Probably one of the surprisingly biggest issues that we hear people talking about is this 77387, and I don’t really understand it, but hospitals and coders are really having a problem with that from the standpoint of, they don’t understand it. They don’t believe it’s still billable. They think it is packaged in the treatment delivery, which it is on the technical side, but it’s not on the professional side. Your physicians should be billing the 77387 if they are doing anything such as cone beam CT, SGRT, and looking at images, stereoscopic, any of those. So, if you’re having issues with your system or somebody with that, please reach out to us because that is craziness for our physicians to not get RVUs and payment for that code on a daily basis.
So some of the common questions we see are that, can we do it? Yes, you can. Let’s get that one going. Active motion management: whenever those CPT codes had the new descriptors, the first thing we did was look at what the AMA’s and the CPT definition was, and if you read that, it clearly states surface guidance in there.

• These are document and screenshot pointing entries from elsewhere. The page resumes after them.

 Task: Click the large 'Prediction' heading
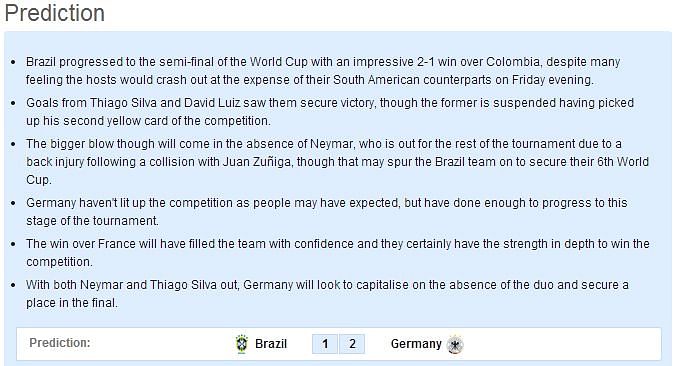(55, 13)
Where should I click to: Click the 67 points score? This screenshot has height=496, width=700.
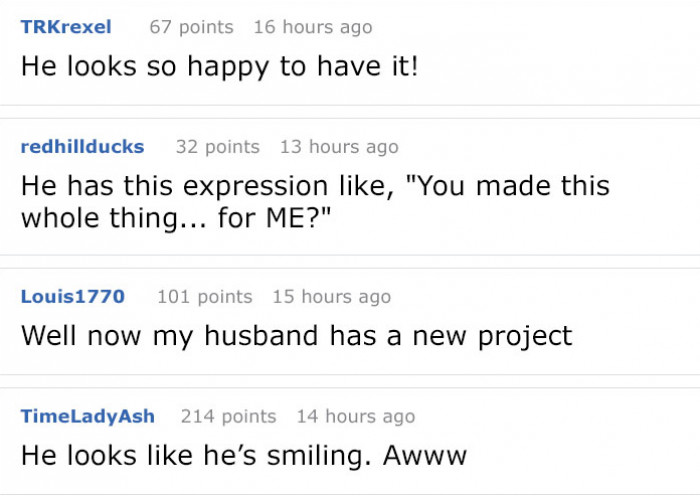click(x=191, y=27)
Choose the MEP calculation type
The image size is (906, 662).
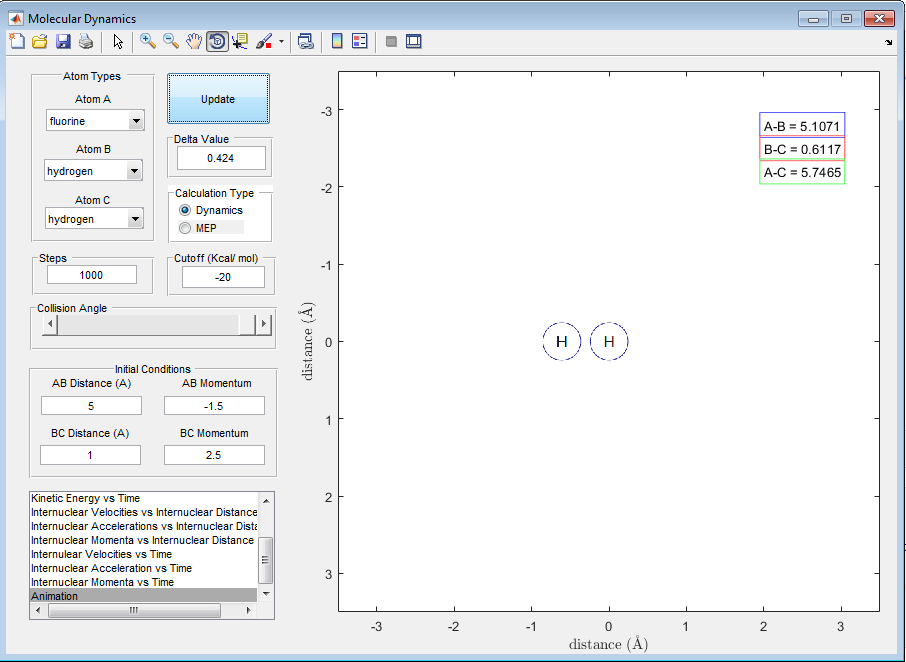[x=185, y=228]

It says, example: intra-fraction motion, surface guidance to monitor the target or organs at risk during the breathing cycle. Example: it minimizes organ motion, allows more accurate delivery to mobile targets. It’s a technique that can provide gating using the body surface contouring as a surrogate for internal target motion, using the surface as a surrogate for internal motion. So that solidified to a lot of people like Dr. Jones and to us as we read it, that surface guidance is in the descriptor. It accounts for active motion management. It is billable under the 77412.

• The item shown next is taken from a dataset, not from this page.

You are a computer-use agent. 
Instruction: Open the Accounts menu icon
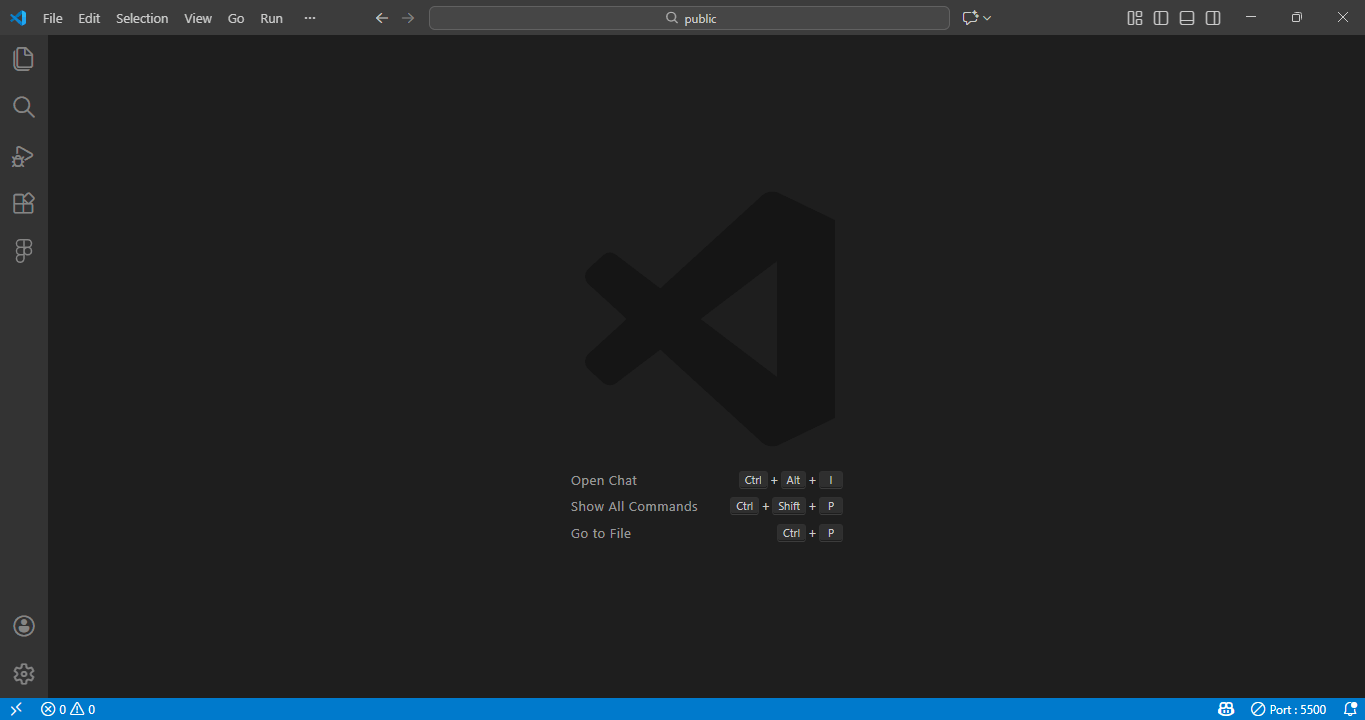click(23, 625)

I’m not going to talk a lot about medical necessity because Dr. Jones did an amazing job with that. That is always the case. Documenting medical necessity from the physician’s standpoint—I can’t tell a physician how to treat a patient. None of us can in here. Only a radiation oncologist makes that decision. So it is up to them to document why they are doing active motion management with whatever technology they’re utilizing, and in this case, SGRT, through Vision RT. So, those orders must be in there, and a lot of this when it comes to commercial payers, is about that documentation and what you say to get your authorization, and we’ll talk a little bit about payer issues in a minute. So it does need to be patient-specific. You can have a rather canned paragraph, but dropped in patient-specific information is strongly encouraged.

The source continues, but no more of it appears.